If you study journalism, one of the things you are drilled in in your 101 subjects is sub judice contempt. This is the pretty basic idea that, when a suspect is charged and a case is going through the court process, journalists have to be very careful in what they say about it. Depending on the stage of proceedings, it can be legally dangerous to even name the accused. At all stages, journalists can only report on what is said in open court and they must not offer comment.
Breaking these rules can prejudice a fair trial and land a journalist with contempt of court charges. Which is why my old journalism textbook — a standard text for Australian journalists and still at hand on my bookshelf — has entire chapters on contempt. It’s also why major news organisations have their own legal departments, to “legal” stories before publication.
So, it beggars belief that a veteran journalist with 40 years in the business, including senior editorial roles, would not know about sub judice contempt.
Even more so when she was specifically warned only days before against commenting on the specific case she has now delayed.
Lisa Wilkinson was warned four days before the Logies she could set back the trial of the man accused of raping former Liberal staffer Brittany Higgins by speaking at the TV awards night and generating extra publicity over the case, the ACT Supreme Court has heard.
The court delayed the matter indefinitely on Tuesday, with Supreme Court Chief Justice Lucy McCallum saying Wilkinson had not heeded the advice and “openly referred to and praised the complainant in the present trial” in her acceptance speech.
Justice McCallum warned the significant publicity had now “obliterated” the distinction between an allegation and a finding of guilt. The ACT Chief Justice also said that she made the judgment to delay the trial “regrettably and with gritted teeth”, noting the “corrosive effect” a delay would have on the course of justice […]
“The public at large is given to believe guilt is established. The importance of the rule of law has been set at nil.”The Australian
The judge foolishly “trusted the press”, she says. Which, given the rampant egos of the profession, is almost as mind-boggling as Wilkinson’s massive error of judgement in shooting off her gob.
TV presenter Lisa Wilkinson has come under a stinging attack from a former colleague […]
“Hey Lisa, pull ya head in. I know this might be difficult, because it is a very big head. But please try.”

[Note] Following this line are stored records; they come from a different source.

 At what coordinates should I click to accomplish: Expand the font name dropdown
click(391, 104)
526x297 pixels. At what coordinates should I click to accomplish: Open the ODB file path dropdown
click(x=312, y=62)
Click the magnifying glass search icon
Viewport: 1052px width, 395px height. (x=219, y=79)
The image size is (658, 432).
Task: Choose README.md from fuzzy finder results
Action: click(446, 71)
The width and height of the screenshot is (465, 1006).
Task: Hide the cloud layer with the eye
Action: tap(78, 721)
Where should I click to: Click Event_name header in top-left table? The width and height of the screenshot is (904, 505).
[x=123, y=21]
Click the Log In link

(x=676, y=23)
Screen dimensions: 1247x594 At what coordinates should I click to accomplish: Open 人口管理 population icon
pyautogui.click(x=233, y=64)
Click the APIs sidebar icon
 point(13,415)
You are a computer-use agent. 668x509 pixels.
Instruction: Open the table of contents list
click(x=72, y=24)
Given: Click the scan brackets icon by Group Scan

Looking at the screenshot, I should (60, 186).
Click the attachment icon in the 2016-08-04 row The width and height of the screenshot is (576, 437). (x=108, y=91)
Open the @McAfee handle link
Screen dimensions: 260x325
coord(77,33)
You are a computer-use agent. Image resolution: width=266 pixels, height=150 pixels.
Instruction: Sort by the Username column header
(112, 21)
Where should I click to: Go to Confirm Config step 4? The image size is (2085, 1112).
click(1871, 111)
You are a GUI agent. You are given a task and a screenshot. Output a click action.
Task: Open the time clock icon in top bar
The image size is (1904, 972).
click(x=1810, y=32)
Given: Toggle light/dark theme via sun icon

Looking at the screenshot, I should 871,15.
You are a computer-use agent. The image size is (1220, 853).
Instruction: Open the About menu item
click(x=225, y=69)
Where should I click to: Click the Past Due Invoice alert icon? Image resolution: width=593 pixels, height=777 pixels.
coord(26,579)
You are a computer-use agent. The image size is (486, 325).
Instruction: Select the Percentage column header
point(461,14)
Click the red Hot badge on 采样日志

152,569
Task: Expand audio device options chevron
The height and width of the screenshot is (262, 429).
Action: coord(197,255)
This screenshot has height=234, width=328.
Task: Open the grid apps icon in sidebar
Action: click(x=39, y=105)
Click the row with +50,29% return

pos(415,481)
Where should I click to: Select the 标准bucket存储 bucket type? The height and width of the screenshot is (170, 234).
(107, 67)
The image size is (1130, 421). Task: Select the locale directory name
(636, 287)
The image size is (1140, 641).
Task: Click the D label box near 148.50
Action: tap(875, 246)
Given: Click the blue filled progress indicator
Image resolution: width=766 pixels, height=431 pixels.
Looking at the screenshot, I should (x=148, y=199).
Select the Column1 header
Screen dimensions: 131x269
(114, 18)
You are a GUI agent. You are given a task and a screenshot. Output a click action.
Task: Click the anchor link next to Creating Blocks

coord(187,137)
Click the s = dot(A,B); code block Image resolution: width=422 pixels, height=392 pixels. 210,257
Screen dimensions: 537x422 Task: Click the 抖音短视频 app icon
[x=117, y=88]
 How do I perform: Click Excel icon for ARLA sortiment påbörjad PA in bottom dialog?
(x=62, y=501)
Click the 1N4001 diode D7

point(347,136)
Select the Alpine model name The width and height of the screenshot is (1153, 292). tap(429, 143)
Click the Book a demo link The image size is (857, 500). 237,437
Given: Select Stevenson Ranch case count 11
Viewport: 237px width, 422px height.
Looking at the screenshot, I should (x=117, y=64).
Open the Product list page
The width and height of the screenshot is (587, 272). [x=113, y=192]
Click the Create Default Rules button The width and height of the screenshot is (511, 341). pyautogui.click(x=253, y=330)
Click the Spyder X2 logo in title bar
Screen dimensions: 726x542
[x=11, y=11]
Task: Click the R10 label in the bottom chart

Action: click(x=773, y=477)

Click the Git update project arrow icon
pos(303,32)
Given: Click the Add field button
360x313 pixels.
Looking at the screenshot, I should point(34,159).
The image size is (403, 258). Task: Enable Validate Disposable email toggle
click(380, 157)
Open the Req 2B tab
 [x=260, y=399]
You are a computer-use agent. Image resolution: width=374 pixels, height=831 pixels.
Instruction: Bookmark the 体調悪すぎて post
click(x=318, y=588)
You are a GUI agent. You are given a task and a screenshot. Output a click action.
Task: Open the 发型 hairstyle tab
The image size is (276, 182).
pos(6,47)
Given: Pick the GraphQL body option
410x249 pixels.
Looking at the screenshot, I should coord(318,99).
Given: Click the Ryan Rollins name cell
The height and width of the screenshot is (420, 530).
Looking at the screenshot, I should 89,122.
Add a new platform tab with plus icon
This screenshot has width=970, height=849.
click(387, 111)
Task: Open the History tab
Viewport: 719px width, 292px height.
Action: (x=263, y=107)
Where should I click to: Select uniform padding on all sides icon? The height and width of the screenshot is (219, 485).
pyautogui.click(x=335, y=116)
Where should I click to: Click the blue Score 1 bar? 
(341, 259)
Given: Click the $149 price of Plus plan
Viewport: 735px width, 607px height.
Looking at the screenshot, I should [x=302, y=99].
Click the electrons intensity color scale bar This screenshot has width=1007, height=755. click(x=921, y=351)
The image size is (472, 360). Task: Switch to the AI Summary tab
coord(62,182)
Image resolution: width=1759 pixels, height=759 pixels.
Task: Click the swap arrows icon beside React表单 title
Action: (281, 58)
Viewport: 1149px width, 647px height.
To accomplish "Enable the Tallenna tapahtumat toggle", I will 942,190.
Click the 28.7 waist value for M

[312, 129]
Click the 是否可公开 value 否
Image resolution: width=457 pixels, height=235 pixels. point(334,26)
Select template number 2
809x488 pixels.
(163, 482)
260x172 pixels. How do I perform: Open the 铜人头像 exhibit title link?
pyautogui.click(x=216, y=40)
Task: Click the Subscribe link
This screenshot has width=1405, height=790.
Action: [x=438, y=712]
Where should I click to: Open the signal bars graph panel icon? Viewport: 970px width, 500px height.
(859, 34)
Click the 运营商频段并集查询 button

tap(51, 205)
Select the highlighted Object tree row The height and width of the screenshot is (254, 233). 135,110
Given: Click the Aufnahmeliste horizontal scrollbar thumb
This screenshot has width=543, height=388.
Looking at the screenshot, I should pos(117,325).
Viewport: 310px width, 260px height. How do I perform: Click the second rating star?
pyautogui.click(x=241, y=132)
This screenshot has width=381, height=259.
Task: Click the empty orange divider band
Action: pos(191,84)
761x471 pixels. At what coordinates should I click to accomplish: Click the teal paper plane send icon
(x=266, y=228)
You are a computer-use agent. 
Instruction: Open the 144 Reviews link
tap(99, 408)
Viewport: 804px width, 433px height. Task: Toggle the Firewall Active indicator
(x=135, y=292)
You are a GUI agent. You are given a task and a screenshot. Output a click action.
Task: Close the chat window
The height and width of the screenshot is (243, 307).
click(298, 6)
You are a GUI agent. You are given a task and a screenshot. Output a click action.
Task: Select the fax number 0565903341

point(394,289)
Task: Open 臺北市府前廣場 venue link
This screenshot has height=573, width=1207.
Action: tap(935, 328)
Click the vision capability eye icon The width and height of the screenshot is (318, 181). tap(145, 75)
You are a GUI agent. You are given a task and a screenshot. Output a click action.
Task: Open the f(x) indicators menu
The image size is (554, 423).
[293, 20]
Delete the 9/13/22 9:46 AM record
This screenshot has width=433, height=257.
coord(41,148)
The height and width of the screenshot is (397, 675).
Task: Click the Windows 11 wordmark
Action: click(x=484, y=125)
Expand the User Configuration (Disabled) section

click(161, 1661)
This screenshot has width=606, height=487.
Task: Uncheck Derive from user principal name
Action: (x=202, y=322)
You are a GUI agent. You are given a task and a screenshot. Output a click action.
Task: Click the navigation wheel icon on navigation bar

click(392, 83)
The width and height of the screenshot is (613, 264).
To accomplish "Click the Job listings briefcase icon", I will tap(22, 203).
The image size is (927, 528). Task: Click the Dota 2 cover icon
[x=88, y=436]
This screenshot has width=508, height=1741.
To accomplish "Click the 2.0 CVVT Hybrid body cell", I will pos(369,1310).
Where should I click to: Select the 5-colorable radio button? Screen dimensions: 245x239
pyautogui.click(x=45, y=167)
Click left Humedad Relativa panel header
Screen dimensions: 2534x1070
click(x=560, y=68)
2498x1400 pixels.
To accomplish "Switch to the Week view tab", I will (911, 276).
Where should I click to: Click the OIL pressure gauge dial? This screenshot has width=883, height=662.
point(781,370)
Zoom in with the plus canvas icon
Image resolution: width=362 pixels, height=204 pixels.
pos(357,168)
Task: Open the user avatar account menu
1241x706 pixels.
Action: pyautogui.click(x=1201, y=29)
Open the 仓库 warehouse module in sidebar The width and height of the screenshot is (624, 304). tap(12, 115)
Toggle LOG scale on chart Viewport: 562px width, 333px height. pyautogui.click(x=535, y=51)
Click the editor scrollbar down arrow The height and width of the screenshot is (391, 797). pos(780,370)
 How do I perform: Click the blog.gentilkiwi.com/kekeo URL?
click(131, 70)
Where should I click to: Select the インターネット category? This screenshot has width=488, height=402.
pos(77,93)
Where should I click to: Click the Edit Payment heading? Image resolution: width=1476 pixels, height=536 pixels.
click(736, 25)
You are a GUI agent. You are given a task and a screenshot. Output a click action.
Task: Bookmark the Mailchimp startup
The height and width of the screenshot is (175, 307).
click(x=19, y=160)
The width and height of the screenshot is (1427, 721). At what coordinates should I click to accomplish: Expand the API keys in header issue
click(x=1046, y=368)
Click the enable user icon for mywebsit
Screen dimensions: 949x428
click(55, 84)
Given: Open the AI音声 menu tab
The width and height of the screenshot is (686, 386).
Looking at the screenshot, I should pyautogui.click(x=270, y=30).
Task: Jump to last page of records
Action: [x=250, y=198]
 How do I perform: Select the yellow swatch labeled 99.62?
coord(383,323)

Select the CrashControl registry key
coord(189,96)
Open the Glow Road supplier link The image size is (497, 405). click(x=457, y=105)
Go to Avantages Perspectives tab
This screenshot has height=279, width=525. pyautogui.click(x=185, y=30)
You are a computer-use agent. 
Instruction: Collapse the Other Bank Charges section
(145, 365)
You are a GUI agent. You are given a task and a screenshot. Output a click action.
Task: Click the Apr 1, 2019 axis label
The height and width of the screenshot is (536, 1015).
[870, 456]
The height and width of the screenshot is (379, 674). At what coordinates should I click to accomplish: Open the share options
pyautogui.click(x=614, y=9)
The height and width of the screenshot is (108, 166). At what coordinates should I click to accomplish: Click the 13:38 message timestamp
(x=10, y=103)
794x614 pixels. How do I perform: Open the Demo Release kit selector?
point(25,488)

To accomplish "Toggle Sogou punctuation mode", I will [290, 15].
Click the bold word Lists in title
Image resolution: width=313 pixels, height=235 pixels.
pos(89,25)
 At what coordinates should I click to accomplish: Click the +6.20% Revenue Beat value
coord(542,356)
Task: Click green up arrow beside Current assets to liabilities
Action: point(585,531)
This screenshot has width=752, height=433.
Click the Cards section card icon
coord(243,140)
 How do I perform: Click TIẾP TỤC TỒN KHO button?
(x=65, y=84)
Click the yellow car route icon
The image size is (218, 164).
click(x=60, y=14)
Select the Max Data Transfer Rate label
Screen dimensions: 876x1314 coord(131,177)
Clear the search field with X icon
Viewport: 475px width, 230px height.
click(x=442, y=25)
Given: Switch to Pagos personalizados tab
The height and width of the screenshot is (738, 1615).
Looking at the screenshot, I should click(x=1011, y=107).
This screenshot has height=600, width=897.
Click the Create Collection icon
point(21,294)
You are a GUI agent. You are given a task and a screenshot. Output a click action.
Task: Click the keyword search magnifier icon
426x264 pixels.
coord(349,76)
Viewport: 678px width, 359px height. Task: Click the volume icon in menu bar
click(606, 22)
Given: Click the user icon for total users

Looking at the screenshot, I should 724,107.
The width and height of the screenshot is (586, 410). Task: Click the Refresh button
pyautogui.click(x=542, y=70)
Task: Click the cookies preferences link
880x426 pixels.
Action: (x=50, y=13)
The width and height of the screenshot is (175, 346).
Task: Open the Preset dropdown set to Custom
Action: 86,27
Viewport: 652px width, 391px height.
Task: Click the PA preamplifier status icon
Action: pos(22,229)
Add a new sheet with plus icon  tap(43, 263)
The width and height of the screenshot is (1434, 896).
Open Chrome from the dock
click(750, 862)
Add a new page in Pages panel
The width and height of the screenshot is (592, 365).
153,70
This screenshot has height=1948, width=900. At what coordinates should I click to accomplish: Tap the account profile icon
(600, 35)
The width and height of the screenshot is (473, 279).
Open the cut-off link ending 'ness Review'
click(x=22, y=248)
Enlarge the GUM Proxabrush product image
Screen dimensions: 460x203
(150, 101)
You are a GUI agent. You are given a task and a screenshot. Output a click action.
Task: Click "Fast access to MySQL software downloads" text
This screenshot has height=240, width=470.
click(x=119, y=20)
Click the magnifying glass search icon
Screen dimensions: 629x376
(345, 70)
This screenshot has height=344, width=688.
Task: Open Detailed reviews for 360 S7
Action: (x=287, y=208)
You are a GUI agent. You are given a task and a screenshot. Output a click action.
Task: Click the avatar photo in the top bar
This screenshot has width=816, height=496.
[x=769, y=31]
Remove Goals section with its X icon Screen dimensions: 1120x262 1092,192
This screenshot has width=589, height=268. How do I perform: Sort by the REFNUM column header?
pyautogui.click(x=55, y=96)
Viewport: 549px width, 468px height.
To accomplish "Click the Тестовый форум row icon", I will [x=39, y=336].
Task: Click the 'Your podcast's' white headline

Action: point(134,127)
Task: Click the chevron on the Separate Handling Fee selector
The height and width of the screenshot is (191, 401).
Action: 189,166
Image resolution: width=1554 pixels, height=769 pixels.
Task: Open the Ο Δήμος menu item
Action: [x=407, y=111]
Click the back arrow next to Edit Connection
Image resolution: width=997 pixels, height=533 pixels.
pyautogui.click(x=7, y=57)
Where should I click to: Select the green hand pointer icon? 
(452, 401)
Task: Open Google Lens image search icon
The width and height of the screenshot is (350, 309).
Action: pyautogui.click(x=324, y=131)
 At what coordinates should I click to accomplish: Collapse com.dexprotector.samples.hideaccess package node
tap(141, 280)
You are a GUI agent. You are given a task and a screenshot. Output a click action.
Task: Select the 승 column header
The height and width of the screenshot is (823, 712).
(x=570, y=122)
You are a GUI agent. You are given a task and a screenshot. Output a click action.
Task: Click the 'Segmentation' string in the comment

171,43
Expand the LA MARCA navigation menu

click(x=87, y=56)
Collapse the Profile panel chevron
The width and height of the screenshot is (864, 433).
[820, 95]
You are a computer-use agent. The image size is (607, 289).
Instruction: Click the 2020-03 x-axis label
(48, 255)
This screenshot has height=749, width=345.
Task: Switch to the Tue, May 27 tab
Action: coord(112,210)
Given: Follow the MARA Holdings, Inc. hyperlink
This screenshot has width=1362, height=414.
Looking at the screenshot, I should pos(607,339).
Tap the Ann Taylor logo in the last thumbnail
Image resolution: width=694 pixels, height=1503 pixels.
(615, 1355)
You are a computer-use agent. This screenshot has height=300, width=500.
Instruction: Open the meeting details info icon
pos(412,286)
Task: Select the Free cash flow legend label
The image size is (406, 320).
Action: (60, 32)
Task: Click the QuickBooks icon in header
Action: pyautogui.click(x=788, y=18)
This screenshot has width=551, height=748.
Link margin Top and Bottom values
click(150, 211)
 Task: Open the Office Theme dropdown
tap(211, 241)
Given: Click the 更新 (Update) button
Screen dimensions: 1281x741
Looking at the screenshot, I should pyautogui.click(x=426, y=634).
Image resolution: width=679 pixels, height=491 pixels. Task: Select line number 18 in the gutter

Legal experts are a little more circumspect.
Matthew Collins, president of the Australian Bar Association, told Sunrise on Wednesday that it is a “serious possibility” that authorities may look into charging Wilkinson with contempt of court.The Australian
Others have pointed out some synergies in Wilkinson’s case. Including her husband, Peter FitzSimons‘ alleged involvement in Higgins’ lucrative book deal.
I can’t imagine why a veteran journalist would be so foolish as to make comments that she was warned would prejudice the trial and possibly invite contempt charges.